Mr GARDNER: I do not really have any stress about the second amendment, as far as I can tell. In relation to the first, on what basis was this change brought about? What was it that led the minister to identifying that the government wanted to amend the bill?
The Hon. S.W. KEY: I feel compelled to make a comment about this legislation. I cannot really speak with any authority about Adelaide University, having never attended there, but I certainly have been a longstanding member of the Flinders University campus both as a student and also as a committee member and classification review officer for Flinders University. I should say that, as general secretary of the students' association, I was also a member of the Flinders University Council.
Having had that experience, I feel very concerned about the reduction of members on particularly the Flinders University Council, particularly the staff representatives and the student representatives.
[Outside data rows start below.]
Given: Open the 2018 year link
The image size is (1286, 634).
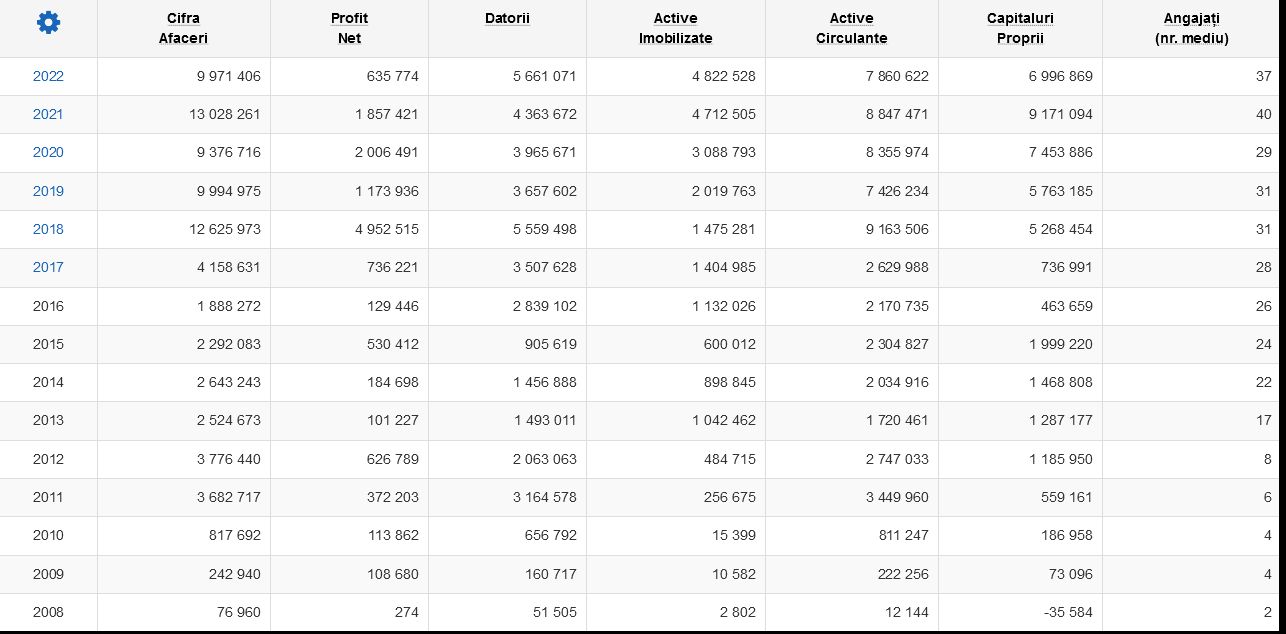Looking at the screenshot, I should [48, 229].

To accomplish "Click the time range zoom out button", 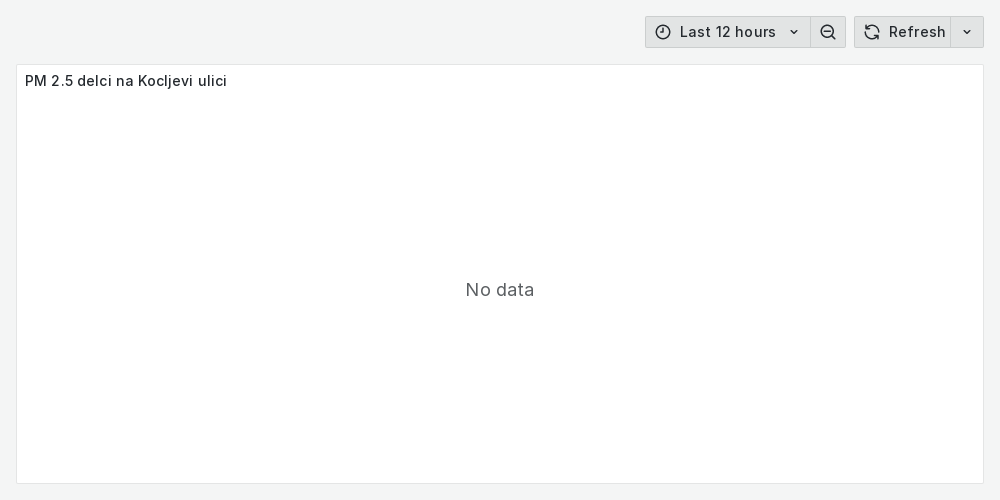I will tap(828, 32).
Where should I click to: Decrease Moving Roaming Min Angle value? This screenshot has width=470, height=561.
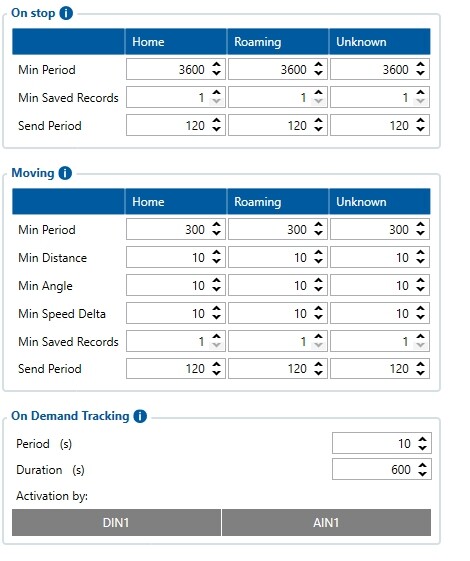(318, 289)
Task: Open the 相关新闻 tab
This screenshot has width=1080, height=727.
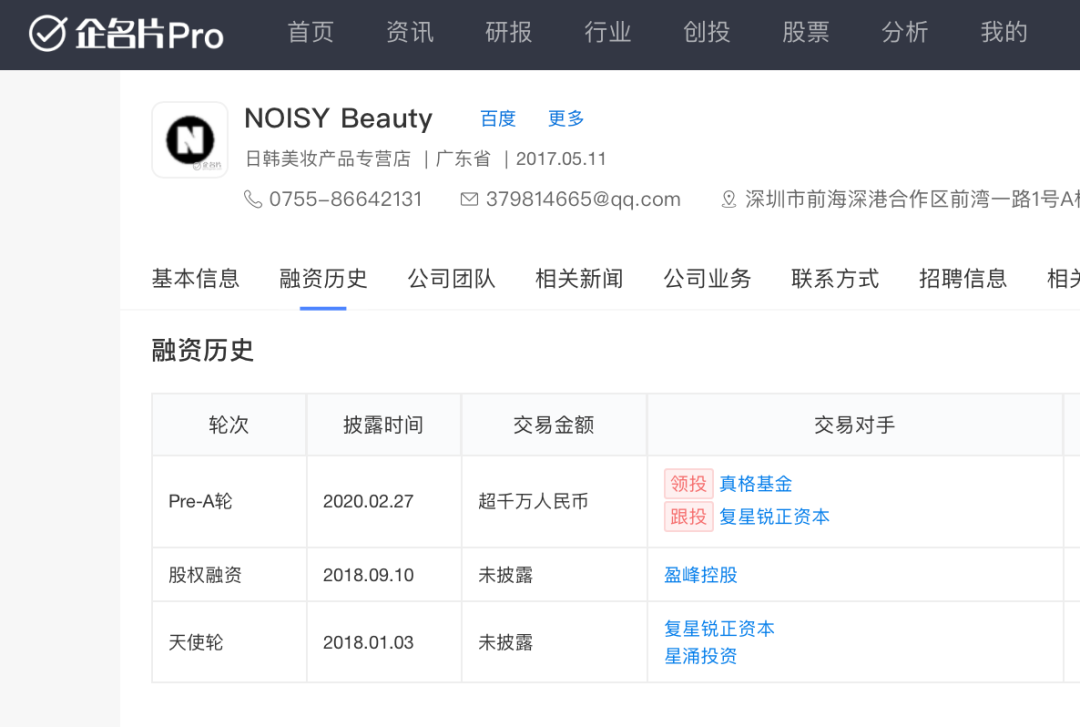Action: click(579, 279)
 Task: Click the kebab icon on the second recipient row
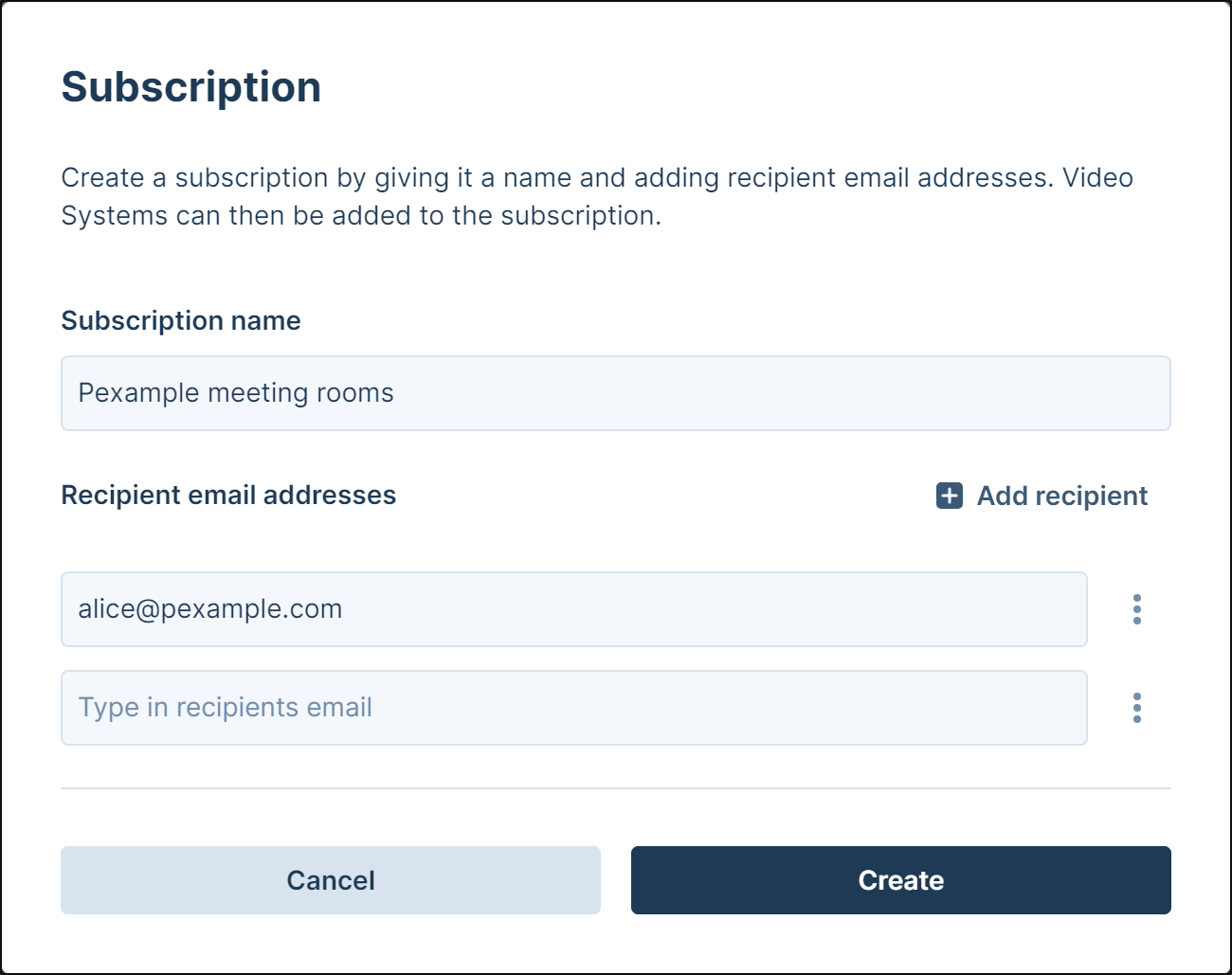coord(1136,708)
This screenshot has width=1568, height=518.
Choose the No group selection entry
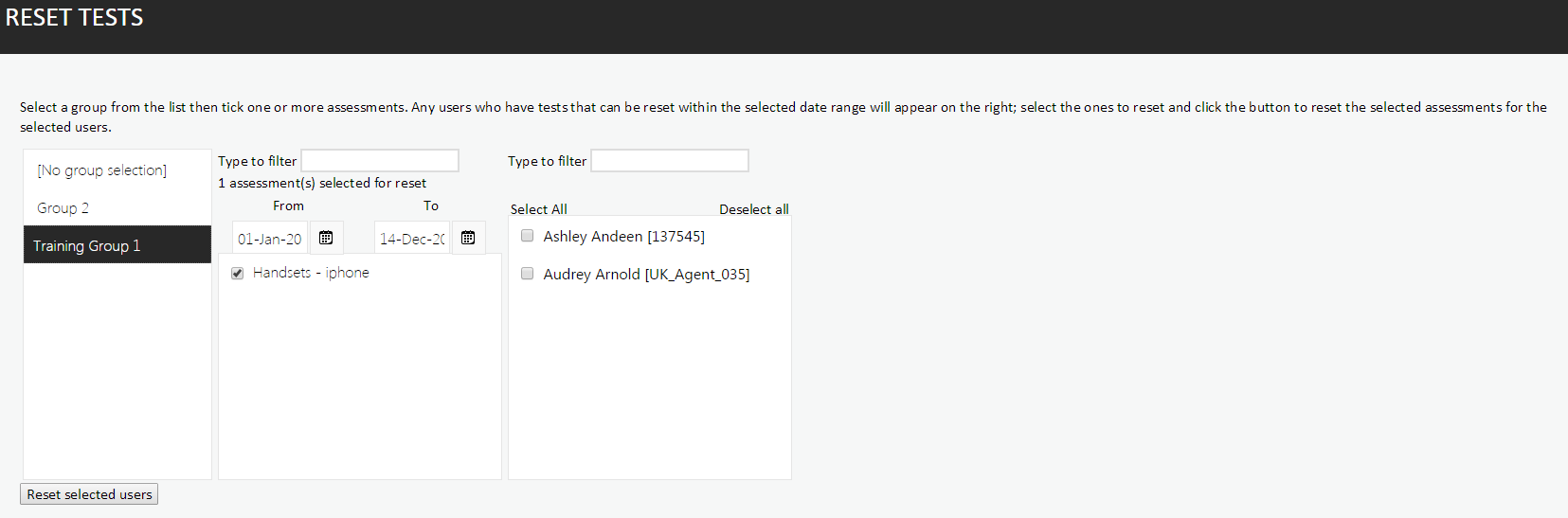[x=101, y=170]
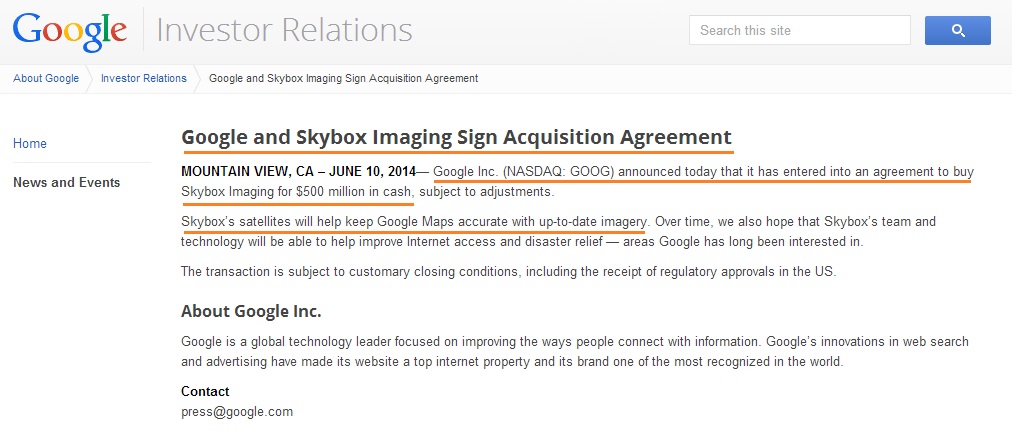Click the blue magnifier search button
Image resolution: width=1012 pixels, height=438 pixels.
point(957,30)
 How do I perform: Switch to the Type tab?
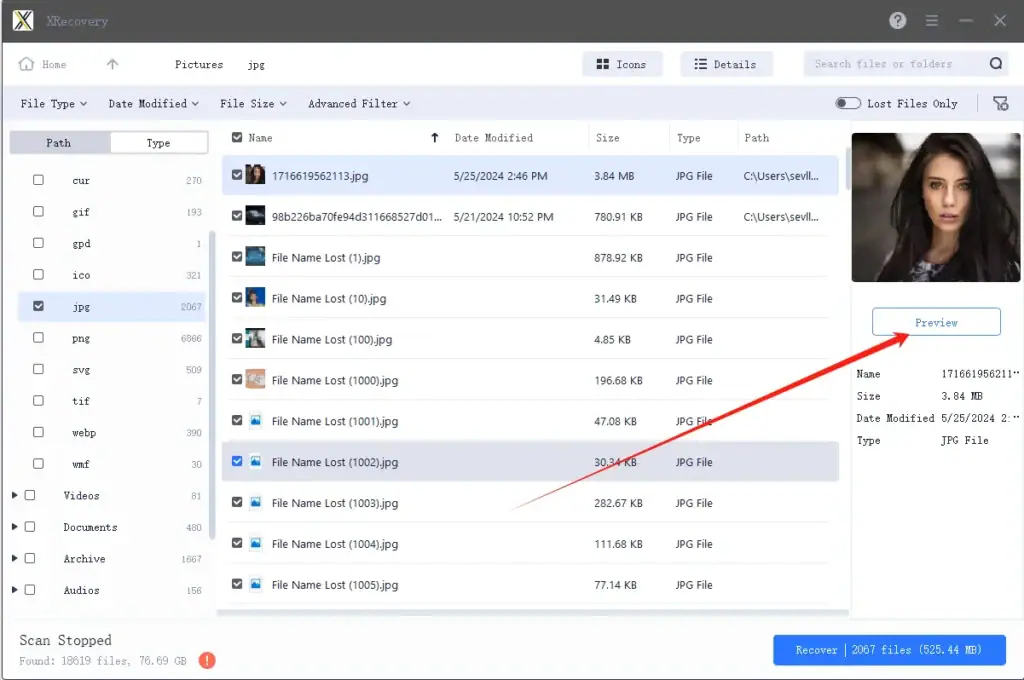158,142
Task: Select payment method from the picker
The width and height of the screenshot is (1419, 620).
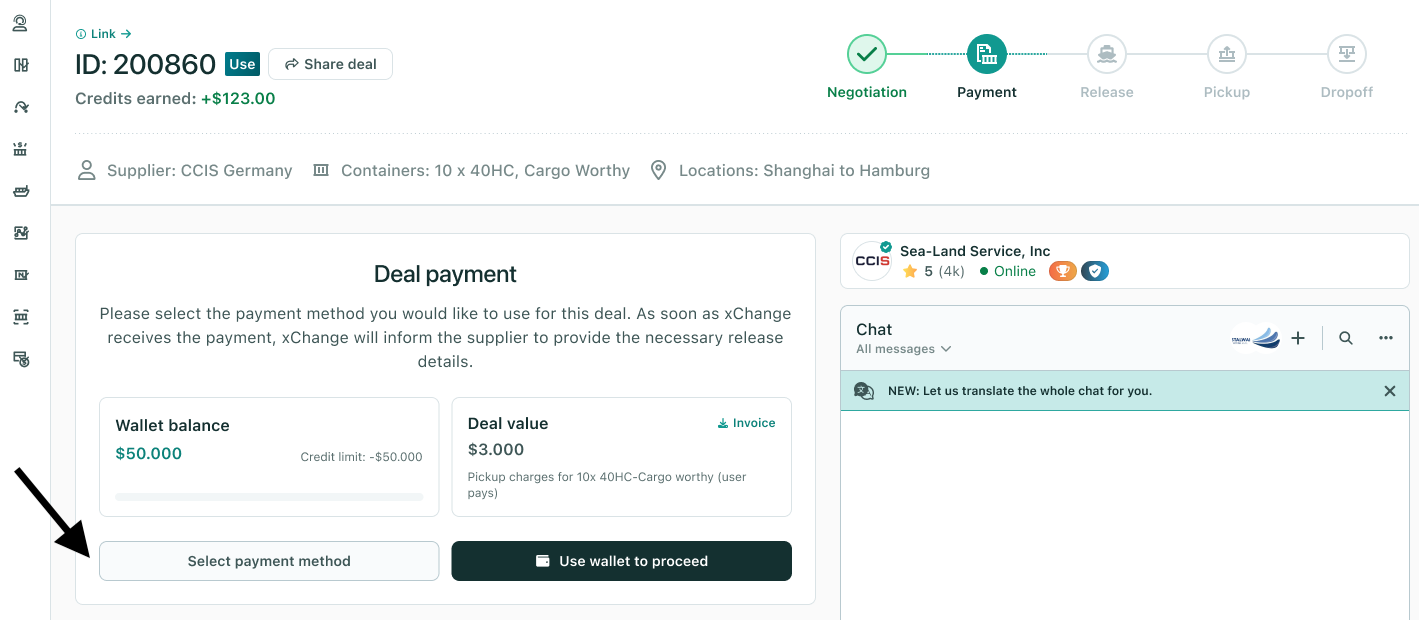Action: [x=269, y=561]
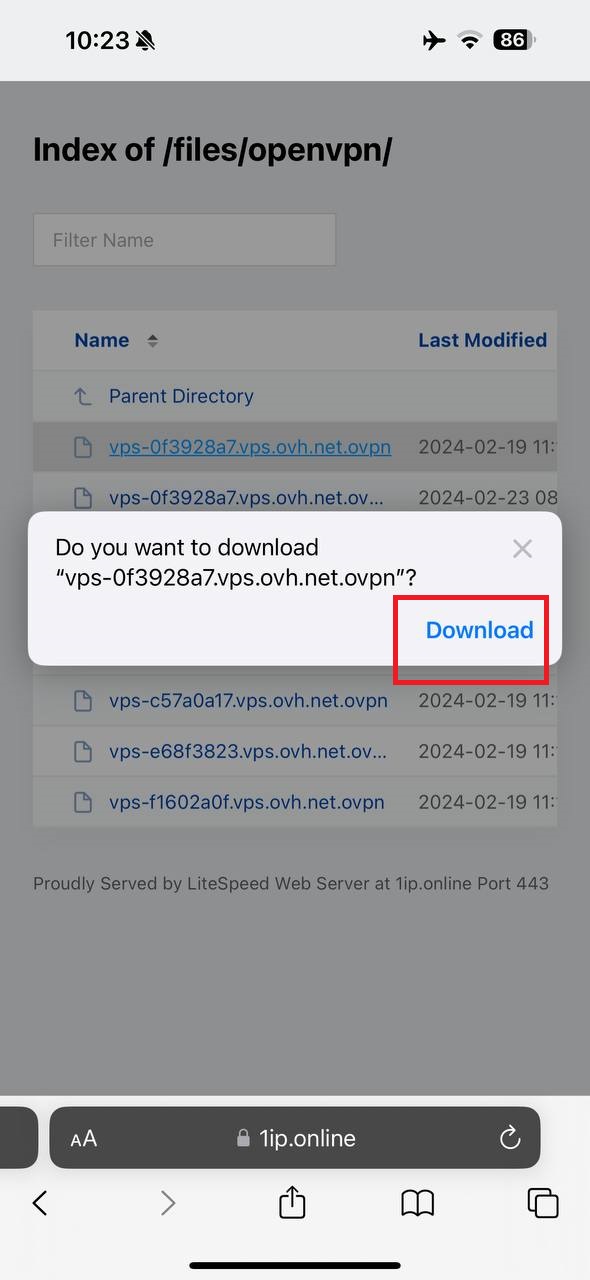590x1280 pixels.
Task: Open vps-f1602a0f.vps.ovh.net.ovpn file
Action: click(x=247, y=802)
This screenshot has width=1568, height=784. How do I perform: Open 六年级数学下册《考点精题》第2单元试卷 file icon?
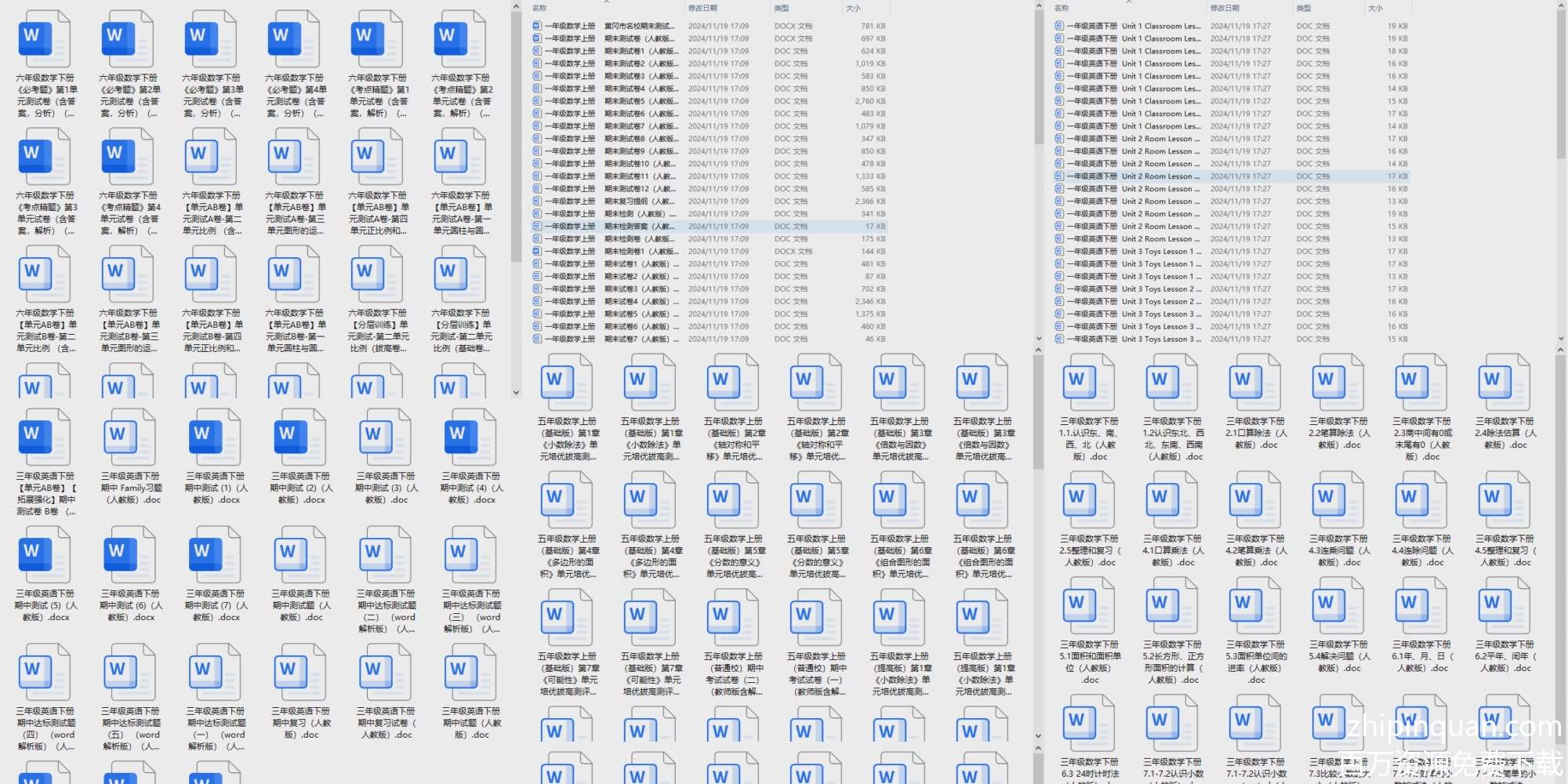point(460,39)
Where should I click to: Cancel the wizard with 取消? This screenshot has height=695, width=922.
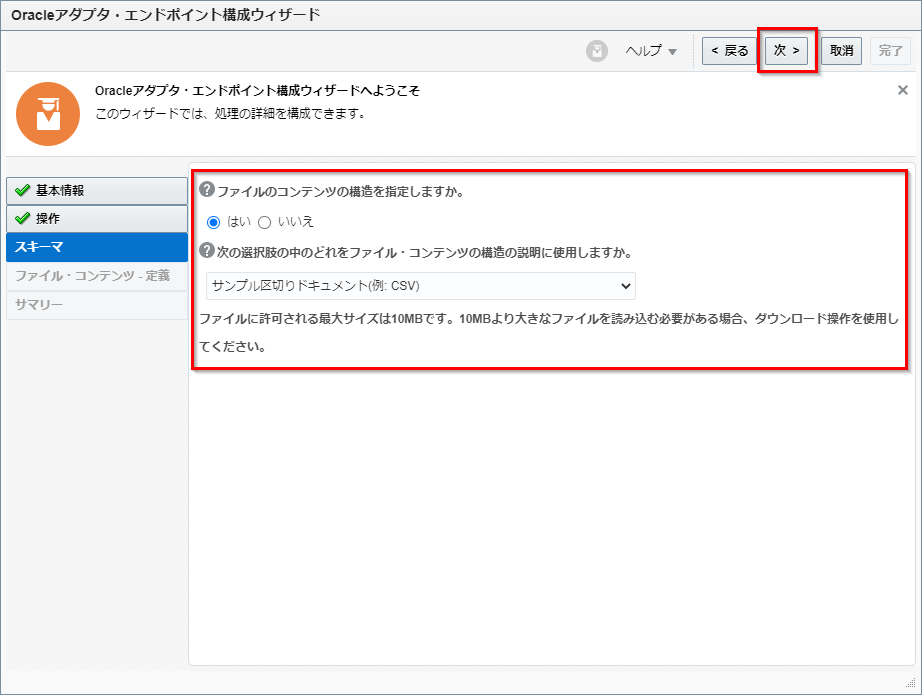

I just want to register that I have concerns with this. I understand that there has supposedly been consultation with both the staff and students. I think the term used by the minister was that the university had advised they had made those two bodies 'aware' of the proposed changes.
I think this is a very good case of people not being consulted but having information shared with them, which seems to be a characteristic in a whole lot of areas, not just in the higher education sector. Obviously, I am not going to oppose the bill because our caucus has decided to support it, but I need to mention that I have concerns with these particular amendments.
Amendments carried; clause as amended passed.
Remaining clauses (17 to 20), schedule and title passed.
Bill reported with amendment.
The Hon. S.E. CLOSE ( Port Adelaide—Minister for Education and Child Development, Minister for Higher Education and Skills) (12:12): I move:
That this bill be now read a third time.
Mr GARDNER ( Morialta ) ( 12:12 ): Very briefly, I wish to thank the government for progressing this matter this week. This has been on the Notice Paper for some time. Following the member for Ashford's comments, as a former graduate of Adelaide University who did subjects at Flinders University, I feel a very deep personal connection to both campuses. I spent at least a year longer there than I needed to.
I was also, as was the member for Ashford, elected by my peers to serve in a students' association at Adelaide University, but not to the lofty heights of general secretary. As a Liberal candidate for student selection on campus in the late nineties, it was not the ideal target market to run for president, but others have done well since and I congratulate them on that.
My fundamental desire, personally and as the shadow minister for education in South Australia, is for our universities to shine, for our universities to prosper, for our children to get the best possible education and for those universities to attract international students, to attract research funding and to attract the extraordinary opportunities that our higher education sector can deliver to South Australia in educational terms, in economic terms and also in terms of the cultural impact on our whole state. I hope that this bill in some small way will help them achieve that.
Bill read a third time and passed.
The Hon. S.E. CLOSE: Madam Deputy Speaker, I draw your attention to the state of the house.